THE ROUTE TO REPAIRING THE HIGHWAY
Choosing the Right Route
Different therapeutic approaches support different parts of the brain and nervous system. Using the car metaphor, some approaches begin with the driver, while others begin with the engine, brakes, gas pedal, and alarm system.
When the system is running smoothly, the driver can steer clearly. We can think, reflect, make choices, and decide which direction to take. But when the alarm is blaring, the gas pedal is stuck, or the brakes have locked, simply telling the driver to “calm down” or “think differently” may not be enough. The whole system may need support before the car can feel safe to drive again.
THINKING BRAIN Benefits of Mindfulness and Therapy
Mindfulness and therapy can help bring the thinking brain back online.
They can strengthen the part of us that notices what is happening without immediately reacting. Over time, this can help create more space between a feeling and a response. Instead of being pulled instantly into an old pattern, we may be able to pause, orient ourselves, and choose what happens next.

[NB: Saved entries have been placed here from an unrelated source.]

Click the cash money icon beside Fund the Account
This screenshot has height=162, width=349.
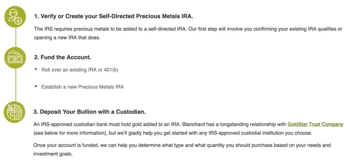click(15, 58)
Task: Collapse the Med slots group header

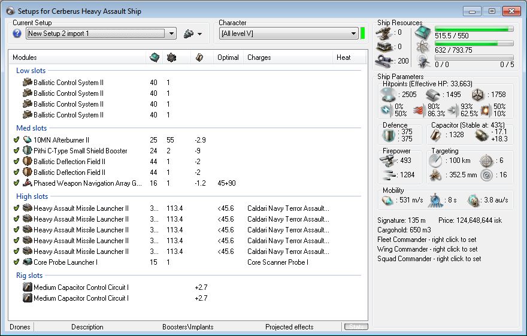Action: click(x=31, y=128)
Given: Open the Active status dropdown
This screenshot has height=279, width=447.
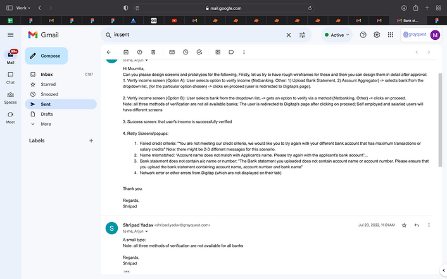Looking at the screenshot, I should point(337,35).
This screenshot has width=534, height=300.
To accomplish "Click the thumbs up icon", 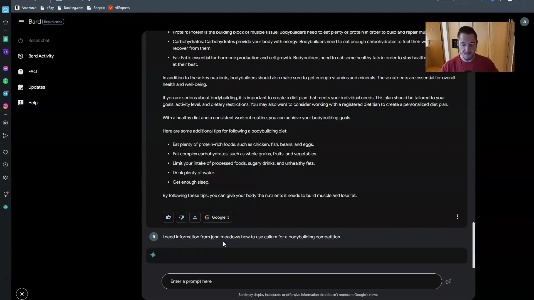I will (x=168, y=217).
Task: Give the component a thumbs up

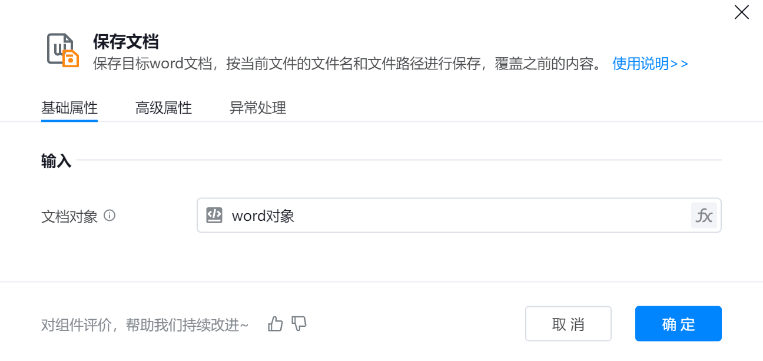Action: [x=276, y=323]
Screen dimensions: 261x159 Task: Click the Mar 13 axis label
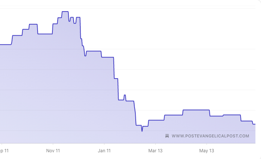155,151
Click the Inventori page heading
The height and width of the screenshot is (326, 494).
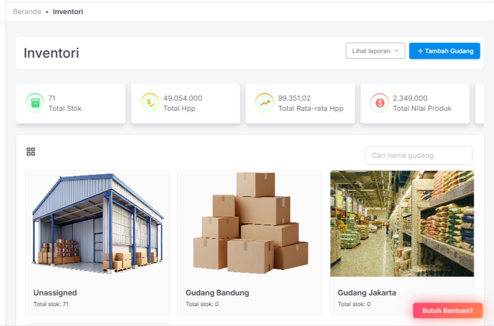click(x=52, y=53)
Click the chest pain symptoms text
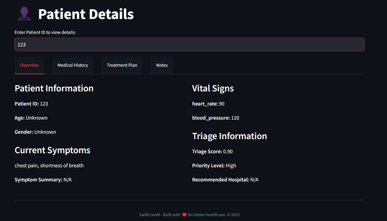 49,166
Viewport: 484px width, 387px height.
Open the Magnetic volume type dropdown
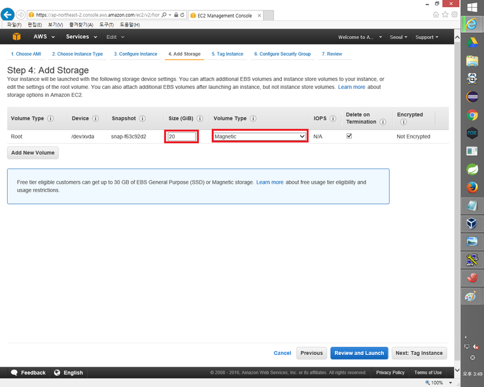click(x=260, y=136)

EMOTIONAL BRAIN Benefits of Mindfulness and Therapy
Mindfulness and therapy can help us understand the alarm rather than simply trying to turn it off.
Instead of seeing emotions as too much or irrational, therapy can help us ask, “What is this alarm responding to?” and “What might this part of me be trying to protect?”

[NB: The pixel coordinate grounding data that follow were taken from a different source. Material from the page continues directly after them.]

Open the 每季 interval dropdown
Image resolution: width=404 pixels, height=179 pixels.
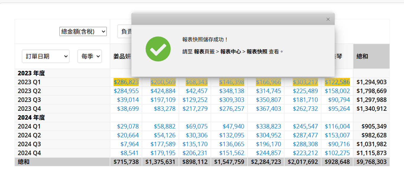90,56
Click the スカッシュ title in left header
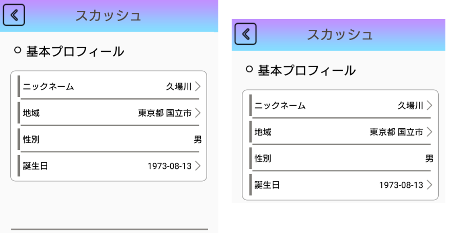This screenshot has height=233, width=450. point(108,15)
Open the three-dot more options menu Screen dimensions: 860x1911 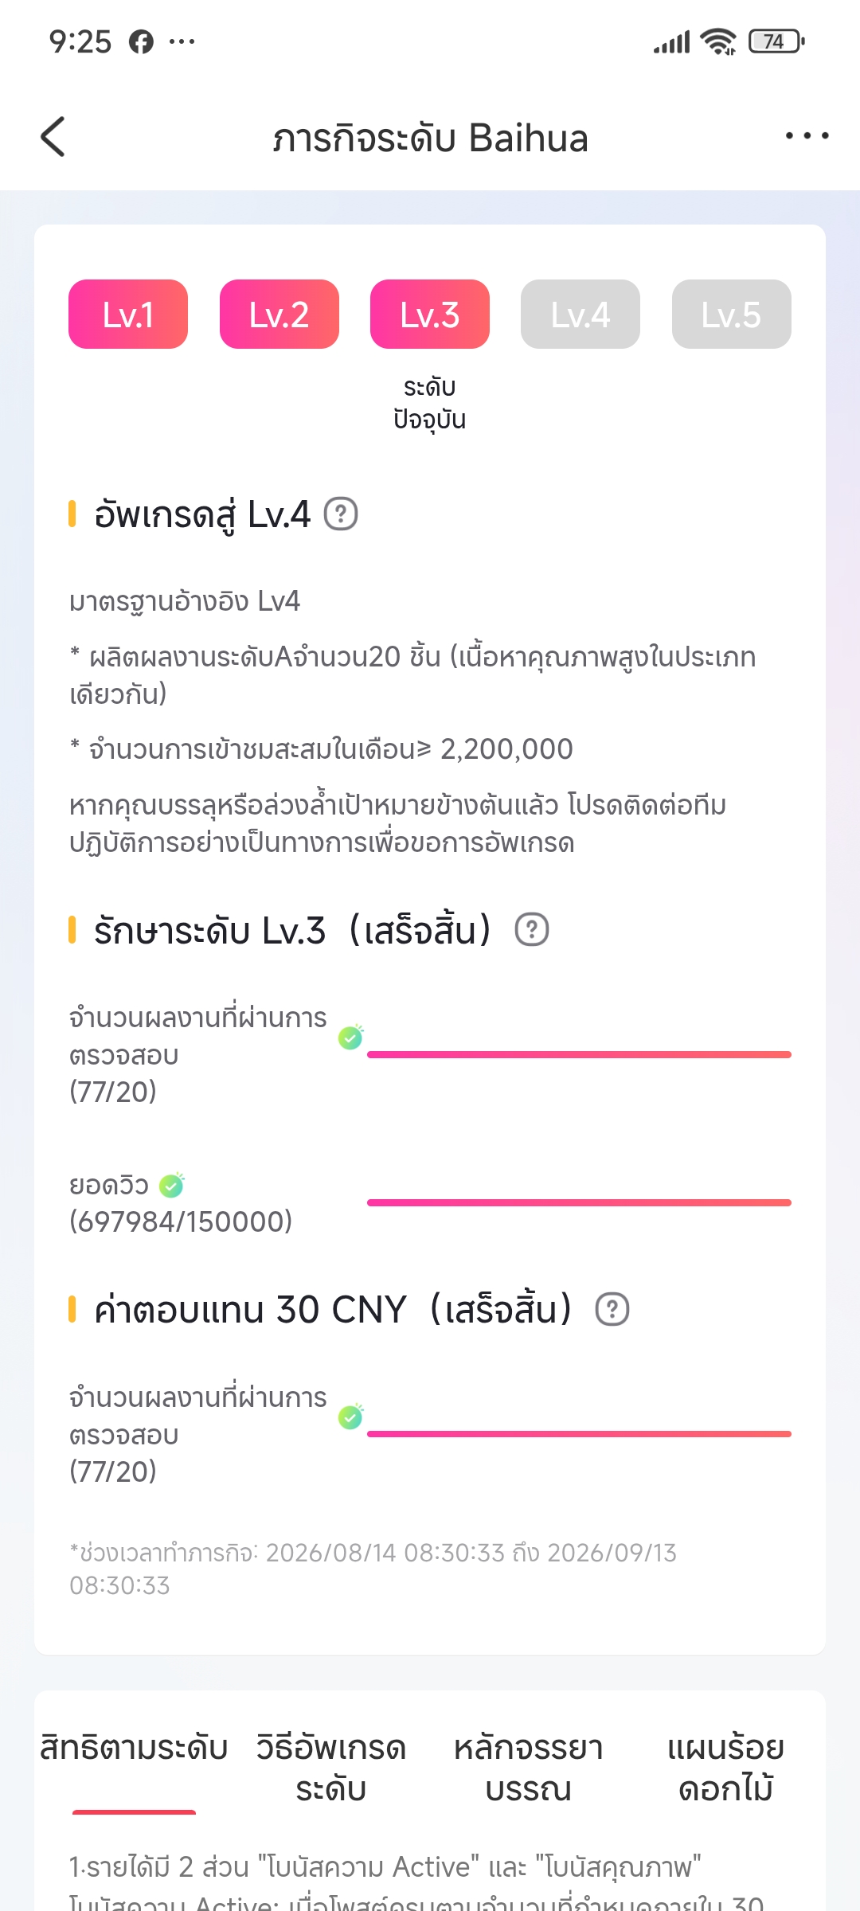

Over time, this can help reduce the intensity and frequency of false alarms. It can also help us feel emotions without being completely taken over by them.
The Sensorimotor Brain / Body Brain Benefits of Mindfulness and Therapy
Mindfulness and therapy can help us begin to listen to the body’s signals with more curiosity and less judgment.
Instead of forcing the body to “calm down,” therapy can help us understand what the body is trying to communicate. We can begin to notice sensations, impulses, and patterns with more gentleness.
Over time, the body can start to learn that it does not always have to slam on the gas, hit the brakes, or shut down completely. With support, the nervous system can begin to return to a steadier state.
Why This Matters in Therapy
Different types of therapy can support different parts of the brain and nervous system.
Some approaches are more top-down. This means they begin with thoughts, insight, language, and reflection. These approaches can be helpful when the thinking brain is available and we can talk through patterns with some distance.
Other approaches are more bottom-up. This means they begin with the body, emotions, sensations, and nervous system responses. These approaches can be helpful when stress or trauma is held more deeply in the body and cannot be reached through logic alone.
Many people benefit from a blend of both.
Therapy is not about forcing the driver to take control while the alarm is still blaring and the brakes are locked. It is about helping the whole system communicate again.
When the thinking brain, emotional brain, and body brain begin to work together, we often feel more grounded, more connected, and more able to move through life with choice.